Written task:
Answer these from the forum thread below:
1. According to lilEmber, what would a large tank offer more of?
2. Which Transformers character does Xero108 call a favorite?
3. What does Wreth think ruins a robot?

Supplied text:
* BEGIN *

That sounds retardedly awesome.


----------



## Wreth (Oct 29, 2008)

Don't worry. i'm a fan of most giant robots =p. It would be fun to use one to smash stuff up.


----------



## lilEmber (Oct 29, 2008)

Flawed, completely pointless actually. There is no real advantage at all besides 'cool' factor.

A 'bi-pedal tank' basically, why not just make a large tank. More armor and firepower.

But still, cool factor.


----------



## Dyluck (Oct 29, 2008)

Zoopedia said:


> Don't worry. i'm a fan of most giant robots =p. It would be fun to use one to smash stuff up.



Giant robots are used primarily to roh roh fight the powah, not wanton destruction.

Unless it's the one from Blast Corps.


----------



## Xero108 (Oct 29, 2008)

The only giant robots I know of are in Transformers. And my favourite one is Bumble Bee. Am I a big fan of those though? Not really. I just like them, that's all.


----------



## Takun (Oct 29, 2008)

Gundam Alex is my favorite :3


----------



## Verin Asper (Oct 29, 2008)

Macross series...nuff said


----------



## Uro (Oct 29, 2008)

If anyone here has played xenogears...
ID-weltall was mah fav >: D


----------



## Enigmaticat (Oct 29, 2008)

Orgasm for Heavy Arms


----------



## Dyluck (Oct 29, 2008)

Heavy arms was one of my waves from Wing.  That and the red one that completely fucks up your shit.


----------



## Wreth (Oct 29, 2008)

I don't know why but I think a human nose ruins a robot. =/


----------



## Dyluck (Oct 29, 2008)

Yeah, it kind of does. :|


----------



## Enigmaticat (Oct 29, 2008)

* END *

Data extract:
* BEGIN *

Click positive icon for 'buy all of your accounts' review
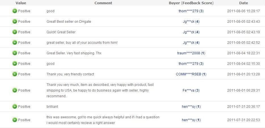This screenshot has width=265, height=128. pyautogui.click(x=15, y=43)
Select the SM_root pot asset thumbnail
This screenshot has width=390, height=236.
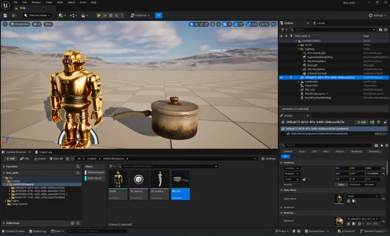pos(180,185)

* END *

Solution to the exercise:
1. More armor and firepower.
2. Bumble Bee.
3. A human nose.